We went back to work for a week.  Me using other resources: I called up Jon Urbanchek, who had her in London.  Poor Jon was in France at the time, but he sent me their three-week taper from last year in London.  It was pretty traditional, but it was sort of the base that we worked from and it really gave her the full rest, the right amount.  None of this if three days is good, six days is better type of thing; boy was that stupid—no it was not that bad.

 

Yes?

 

[audience member]:  You mentioned that you increased dryland workouts for her.  Was there anything specifically that helped her with her walls?

 

[Gemmell]:  You know, I think some of it was getting stronger, just physically stronger.  I think more of it was learning how to use her body better.  We did a lot of exercises that were coordination-type things, multiple movements, and I think that just taught her how to use her body more effectively.  Actually recognizing she was not a great athlete when we started the dryland, she had a pretty fair amount of core strength; I was a little surprised that it was actually pretty good.  So I think that the strength might have increased some, but I think it was more of just gaining more awareness of her body and how to manipulate.

 

She had grown a lot in the last year.  She had grown from… whatever, 5’6” to 5’11”—I do not whether those numbers are right.  Her body had changed a lot and I think she just learned how to use it.

 

 

[audience member]:  If you look at the meets and that ten-week training cycle, to what degree did you change the focus?

 

[Gemmell]:  Not much, no.  You know, I did not have the luxury of sitting down and making a year plan; I got there in October and people said well, we are going to go to this meet and here is our training schedule and here are the days we can’t use the pool, and we had sort to had to fit my philosophy and program into that.  And every time we rested for three days, she got faster.  So maybe a little bit less on the aerobic endurance end as we got later, but not much—not much.  Then we went long course a little bit more frequently in the last cycle; we did have access to a little bit more long course then.

 

[audience member]:  You mentioned wanting to fix that right pull, given that the right pull is not as fast as the left.
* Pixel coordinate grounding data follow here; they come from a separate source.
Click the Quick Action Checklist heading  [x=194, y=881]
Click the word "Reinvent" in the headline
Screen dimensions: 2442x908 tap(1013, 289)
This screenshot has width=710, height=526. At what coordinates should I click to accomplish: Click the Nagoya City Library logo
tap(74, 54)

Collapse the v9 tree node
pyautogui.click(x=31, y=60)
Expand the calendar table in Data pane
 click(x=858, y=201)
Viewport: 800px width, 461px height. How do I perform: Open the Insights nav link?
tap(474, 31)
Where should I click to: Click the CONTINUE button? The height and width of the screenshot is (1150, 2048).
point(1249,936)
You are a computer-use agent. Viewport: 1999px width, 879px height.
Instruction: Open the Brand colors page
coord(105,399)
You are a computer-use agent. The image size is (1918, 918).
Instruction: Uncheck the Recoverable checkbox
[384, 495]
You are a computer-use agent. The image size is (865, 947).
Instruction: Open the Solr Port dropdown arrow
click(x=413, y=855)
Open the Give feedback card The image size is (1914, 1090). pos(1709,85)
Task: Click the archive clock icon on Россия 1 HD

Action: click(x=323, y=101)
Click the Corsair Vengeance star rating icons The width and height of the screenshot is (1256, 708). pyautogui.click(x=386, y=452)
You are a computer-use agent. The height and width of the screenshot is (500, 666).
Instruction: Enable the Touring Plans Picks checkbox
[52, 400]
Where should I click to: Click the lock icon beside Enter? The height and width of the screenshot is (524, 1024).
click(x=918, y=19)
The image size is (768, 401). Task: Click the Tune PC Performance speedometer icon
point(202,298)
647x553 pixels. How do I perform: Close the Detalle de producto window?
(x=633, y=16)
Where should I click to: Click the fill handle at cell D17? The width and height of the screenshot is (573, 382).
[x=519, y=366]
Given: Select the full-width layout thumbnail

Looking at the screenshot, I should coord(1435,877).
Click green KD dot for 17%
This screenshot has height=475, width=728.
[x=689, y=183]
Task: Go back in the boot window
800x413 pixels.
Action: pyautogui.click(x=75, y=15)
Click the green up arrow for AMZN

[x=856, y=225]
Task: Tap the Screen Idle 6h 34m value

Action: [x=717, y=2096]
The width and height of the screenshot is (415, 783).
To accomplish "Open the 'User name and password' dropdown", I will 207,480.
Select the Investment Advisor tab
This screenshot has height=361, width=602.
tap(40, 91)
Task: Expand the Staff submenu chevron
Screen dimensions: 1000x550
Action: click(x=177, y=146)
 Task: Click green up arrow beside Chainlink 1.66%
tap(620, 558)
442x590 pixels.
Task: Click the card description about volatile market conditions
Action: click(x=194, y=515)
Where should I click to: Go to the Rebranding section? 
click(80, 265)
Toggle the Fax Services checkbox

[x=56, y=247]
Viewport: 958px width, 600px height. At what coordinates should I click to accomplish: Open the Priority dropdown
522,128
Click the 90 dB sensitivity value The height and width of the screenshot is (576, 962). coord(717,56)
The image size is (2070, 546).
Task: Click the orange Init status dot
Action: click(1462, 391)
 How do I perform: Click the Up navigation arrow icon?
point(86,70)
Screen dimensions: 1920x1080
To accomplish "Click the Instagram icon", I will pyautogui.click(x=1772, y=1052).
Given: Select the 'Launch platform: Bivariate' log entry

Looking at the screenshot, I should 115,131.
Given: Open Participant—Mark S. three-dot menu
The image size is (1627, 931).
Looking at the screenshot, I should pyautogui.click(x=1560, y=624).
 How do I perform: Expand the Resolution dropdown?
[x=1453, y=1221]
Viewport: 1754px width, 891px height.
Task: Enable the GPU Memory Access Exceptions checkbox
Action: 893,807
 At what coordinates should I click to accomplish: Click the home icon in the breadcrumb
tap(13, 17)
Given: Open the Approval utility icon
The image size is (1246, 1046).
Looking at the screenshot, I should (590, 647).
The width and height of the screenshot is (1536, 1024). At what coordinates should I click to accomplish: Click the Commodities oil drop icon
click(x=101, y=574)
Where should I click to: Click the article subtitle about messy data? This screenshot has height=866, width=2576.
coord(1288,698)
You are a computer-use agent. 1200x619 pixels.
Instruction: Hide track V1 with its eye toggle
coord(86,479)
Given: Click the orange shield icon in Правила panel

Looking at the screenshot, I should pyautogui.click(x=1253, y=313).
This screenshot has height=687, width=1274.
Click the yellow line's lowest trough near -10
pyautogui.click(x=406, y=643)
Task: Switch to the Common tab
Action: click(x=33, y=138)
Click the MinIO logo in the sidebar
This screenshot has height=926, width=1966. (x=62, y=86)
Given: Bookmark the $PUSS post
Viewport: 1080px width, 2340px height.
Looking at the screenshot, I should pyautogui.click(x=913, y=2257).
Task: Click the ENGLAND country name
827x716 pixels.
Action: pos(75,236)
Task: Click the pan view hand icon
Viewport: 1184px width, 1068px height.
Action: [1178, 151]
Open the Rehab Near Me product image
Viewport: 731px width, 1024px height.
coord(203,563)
Fixing it might make her really, really fast, but she does not really need it.  But how would you go about that?

 

[Gemmell]:  How am I going to fix it?  I have no idea.  You know one of the things I did not talk about is anytime we try a new drill, she is a disaster.  I mean she is… she is horrible.  I mean I have almost drowned her a few times trying to do stuff.  Well, first of all she is really bad at it and so she gets really low in the water and then she starts laughing.  And I am thinking to myself you know Frank is not going to be happy if I drown Katie.  But she does not instinctively get it right away.  But she is stubborn, because when she does not get the drill the first time, she is the one who is still in the water 30 minutes after practice trying to figure it out.  So she ends-up getting it when the others still do not.

 

Alright?  All right; thank you everybody.